Sumenep, Lontar Madura, Festival Tong Tong se Madura digelar kembali untuk memperingati Hari Jadi Sumenep ke 742  Tahun 2011, dibuka dan dilepas oleh Bupati Sumenep, A. Busro Karim, 22 Oktober  2011, di Jl, A. Yani Pangligur Sumenep.
“Sebagai agenda tahunan, festival tong-tong ini hendaknya dipertahakan, dan kalau perlu tahun depan diselenggarakan festival se Jawa Timur”, ujar Bupati Sumenep dalam sambutannya.
Selanjutnya Bupati Sumenep berharap, agar tradisi semacam hendaknya terus dipelihara dan dikembangkan sebagai aset tradisi Madura
Sebagai acara tahunan, fetival Musik Tong Tong ini mendapat perhatian masyarakat, yang mengakibatkan sepanjang route festival dipadati pengunjung, yang memang masyarakat Sumenep terlalu haus pada hiburan tradisi, yang selama ini hampir punah di  tengah masyarakat.

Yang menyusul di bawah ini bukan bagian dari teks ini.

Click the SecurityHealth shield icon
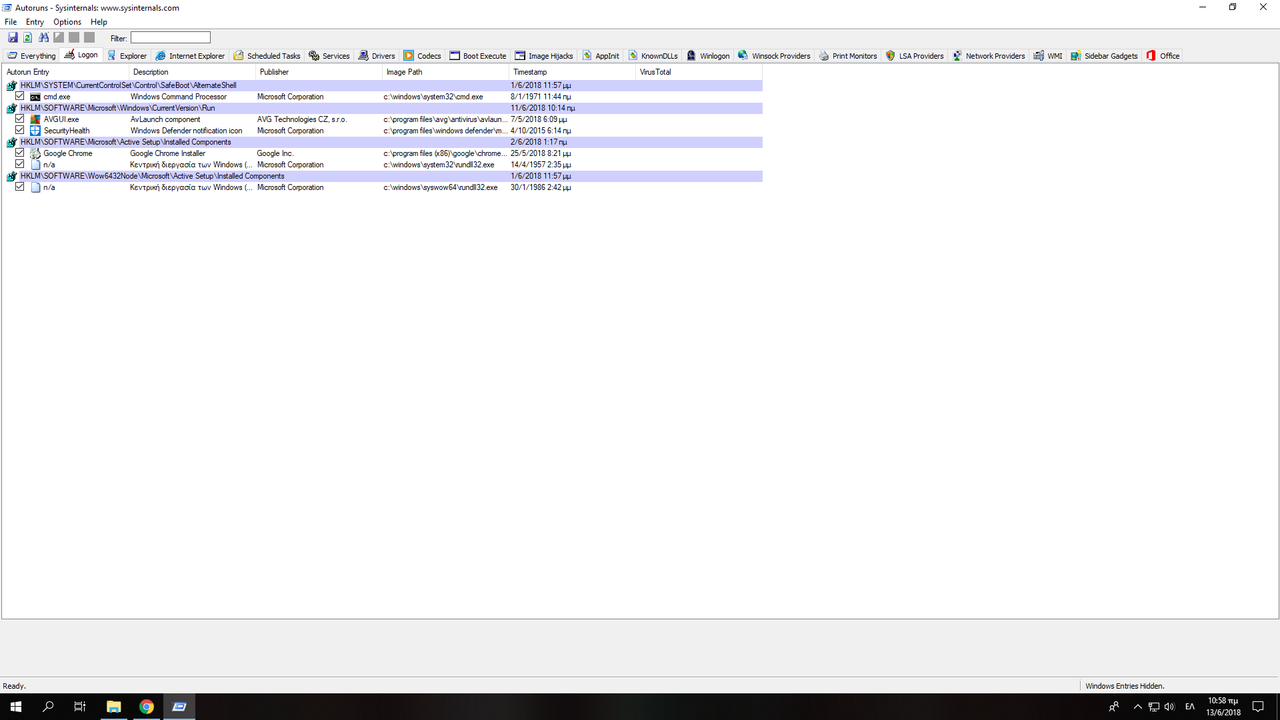 point(35,130)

Musik tong-tong, yang awalnya sebagai musik patrol menjelang sahur pada bulan puasa itu, dalam perkembangannya telah banyak mengalami perubahan, dan bahkan jauh dari musik tong tong aslinya.

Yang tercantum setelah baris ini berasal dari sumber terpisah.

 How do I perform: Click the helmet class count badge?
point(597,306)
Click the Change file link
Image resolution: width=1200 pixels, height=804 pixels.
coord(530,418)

“Pada masa lalu, musik tong-tong  dimainkan dengan alat musik terbatas, yaitu musik pukul  yang terbuat dari bambu dengan nuansa bunyi yang merdu dan ritmis”, ujar Eko Suhartono Hadi salah seorang panitia dari FKKPI Sumenep.
“Sekarang justru nuansa tong-tongnya telah hilang dengan bentuk yang sangat beda, dan kemudian kalangan masyarakat menyebutnya sebagai musik Ul-Dhaul”, tambah Eko disela-sela himpitan pengunjung.

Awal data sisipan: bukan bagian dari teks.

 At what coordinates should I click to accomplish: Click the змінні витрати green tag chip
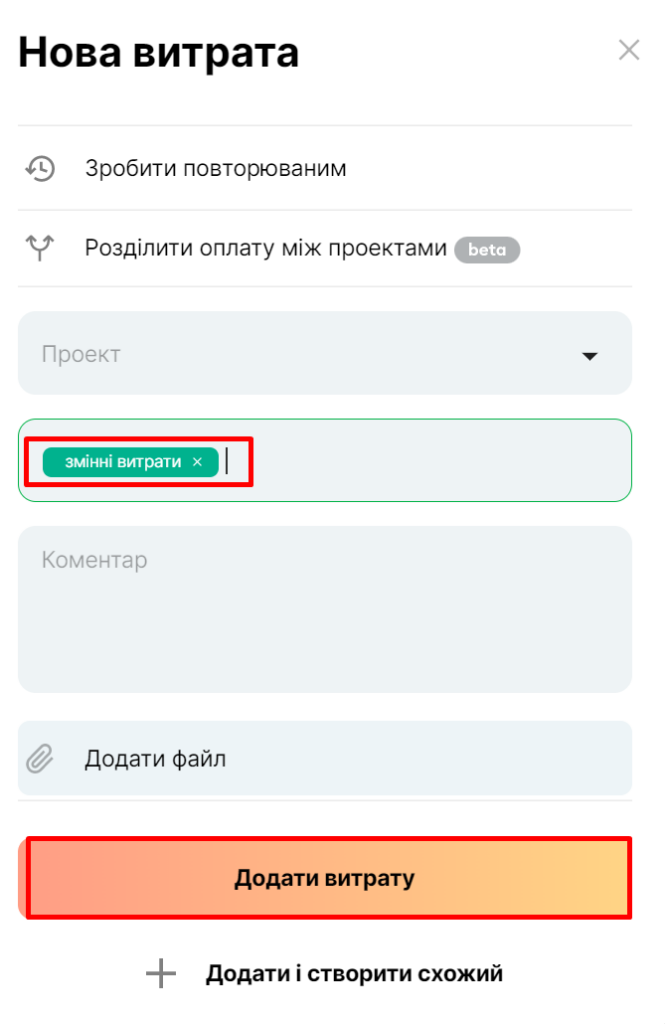coord(123,462)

Untuk itu katanya, kenapa kami tidak menyebut sebagai bentuk Festival Musik Ul-Dhaul, karena pada dasarnya kami ingin mengembalikan pada format dasar musik tong-tong itu sendiri.
Festival yang  tahun ini diikuti 15 peserta se Madura, ternyata mengelami penurunan dibanding tahun lalu yang diikuti 21 peserta. Hal ini tentu disayangkan pada tahun-tahun berikutnya akan terus mengalami penurunan yang nanti festival macam ini tidak banyak diminati oleh peserta.
Hal ini beralasan, karena menurut pengakuan salah seorang peserta dari Pamekasan pada Lontar Madura, biaya operasional untuk mengikuti festival memakan biaya puluhan juta rupiah.

Eko Suhartono Hadie
“Memang tidak  sebanding kalaupun peserta jadi juara, hadiah yang diberikan hanya cukup untuk makan bersama”, ujarnya.
Biaya festival seluruhnya dianggarkan APBD Kabupaten Sumenep, diharapkan bukan semata-mata sebagai pentas seremoneal  tahunan, dan setelah ini hilang begitu saja.
Pihak pemerintah seyogyanya memperhatikan musik tong-tong ini sebagai kebanggaan untuk dilestarikan, meski dalam konteks kekinian sebagai bentuk musik tradisi kontemporer.
Demikian pula, dalam bentuk seni tradisi Madura yang lain, yang seharusnya mendapat bagian dalam pelesatrian dan pengembangnnya untuk medapat perhatian serius, karena ditengarai jenis-jenis tradisi yang ada, pada dekade terakhir ini sudah mulai menghilang.